The gravel courtyard of Holy Trinity, a small Anglican church in Nice, France, embanks a shaded cemetery where magpies and turtledoves rustle and sing. The parish exterior is made of tan, scalloped stone reaching up into gothic spires, half-hidden by a nearby sycamore, while the interior is flanked by stained-glass windows and made cozy by dark wood pews. Holy Trinity’s appearance immediately made an impression on me when we attended during independent travel, and so I want to tell you a bit about this church and its place in Nice.
Richard, one of the churchwardens, boasted in Holy Trinity’s unique amalgamation of Christians; as one of few surviving congregations in Nice, Holy Trinity absorbed the laity of multiple Protestant churches about a century ago. Thus, though the church recites a high church Anglican liturgy, its parishioners are, as Richard said, “reformed Presbyterian, reformed Methodist, some American … and we are all different, but we love it.” Holy Trinity’s congregation is mostly elderly couples accompanied by dainty lapdogs dressed in frilled coats, plus a handful of university students and a family with two small children. Most speak in upper-class British accents, except for Elle, an American expat from L.A. who introduced us to other students; her chihuahua Simone; and Valerie, a Ukrainian student studying earth science in French (her fourth language). After the service, the congregants flooded outside to a small clearing in the graveyard, where we drank coffee, ate sandwiches and chatted about visiting Nice. Like many European cities, Nice is full of church buildings but lacks many thriving church communities. Holy Trinity, attended on Sunday by about 50 worshipers, is (according to the bulletin) a center of Christian worship for English speakers; a historic site, a quiet place for contemplation and a vibrant church community since 1862. The Christians who founded and attended Holy Trinity in the 19th century were the same Christians who built the famous Promenade des Anglais, a paved walk along the Mediterranean still in use to this day.

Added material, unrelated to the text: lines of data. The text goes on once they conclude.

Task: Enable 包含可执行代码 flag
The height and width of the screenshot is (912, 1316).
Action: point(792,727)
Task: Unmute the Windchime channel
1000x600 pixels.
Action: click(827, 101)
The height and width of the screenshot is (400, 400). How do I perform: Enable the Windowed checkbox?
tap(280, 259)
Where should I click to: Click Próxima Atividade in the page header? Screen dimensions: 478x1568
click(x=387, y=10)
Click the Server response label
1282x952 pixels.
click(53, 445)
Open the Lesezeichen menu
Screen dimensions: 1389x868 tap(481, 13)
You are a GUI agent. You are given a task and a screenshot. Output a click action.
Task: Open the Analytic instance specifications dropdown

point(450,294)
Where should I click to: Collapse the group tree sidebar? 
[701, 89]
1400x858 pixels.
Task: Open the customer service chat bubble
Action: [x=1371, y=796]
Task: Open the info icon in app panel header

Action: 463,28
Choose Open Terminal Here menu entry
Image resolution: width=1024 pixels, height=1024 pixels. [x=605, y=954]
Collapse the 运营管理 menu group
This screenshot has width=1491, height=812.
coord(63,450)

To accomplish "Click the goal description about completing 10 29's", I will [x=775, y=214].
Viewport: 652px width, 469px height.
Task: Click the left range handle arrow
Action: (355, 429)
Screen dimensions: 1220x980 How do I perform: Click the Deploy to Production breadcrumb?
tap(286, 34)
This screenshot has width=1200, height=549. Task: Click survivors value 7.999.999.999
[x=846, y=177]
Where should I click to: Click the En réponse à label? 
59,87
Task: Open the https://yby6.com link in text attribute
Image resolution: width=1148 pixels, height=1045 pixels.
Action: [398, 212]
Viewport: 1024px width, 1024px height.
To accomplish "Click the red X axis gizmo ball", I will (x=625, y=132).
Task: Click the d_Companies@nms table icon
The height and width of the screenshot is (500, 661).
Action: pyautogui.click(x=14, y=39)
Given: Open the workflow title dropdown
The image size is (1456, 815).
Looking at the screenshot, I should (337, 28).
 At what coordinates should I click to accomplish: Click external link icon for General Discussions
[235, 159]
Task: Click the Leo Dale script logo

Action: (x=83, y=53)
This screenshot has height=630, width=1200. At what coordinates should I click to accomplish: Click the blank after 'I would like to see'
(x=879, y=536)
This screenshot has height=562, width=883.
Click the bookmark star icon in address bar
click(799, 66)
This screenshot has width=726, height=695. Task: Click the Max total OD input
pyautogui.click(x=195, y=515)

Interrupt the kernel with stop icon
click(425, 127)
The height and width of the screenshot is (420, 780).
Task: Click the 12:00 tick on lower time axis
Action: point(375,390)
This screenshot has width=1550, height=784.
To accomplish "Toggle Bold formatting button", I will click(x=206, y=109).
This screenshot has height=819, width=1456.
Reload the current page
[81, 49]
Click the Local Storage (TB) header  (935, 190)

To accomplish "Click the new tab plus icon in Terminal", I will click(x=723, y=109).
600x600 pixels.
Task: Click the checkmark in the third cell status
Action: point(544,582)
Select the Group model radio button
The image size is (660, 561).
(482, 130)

During our week in Nice, I noticed the city as a whole is not focused on God or the church. Christian heritage, however, finds a way to peek through. Shops in Nice still close on Sunday, if only in a distant, unconscious memory of something more holy than an extra day to make money. Bells toll from tall medieval towers as passersby clutch baguettes and children’s hands, and though the church parking lots are mostly empty on Sunday morning, small sounds make their way from parish to street — a violinist or organist practicing liturgical music, a man praying, a birdsong in the parish graveyard.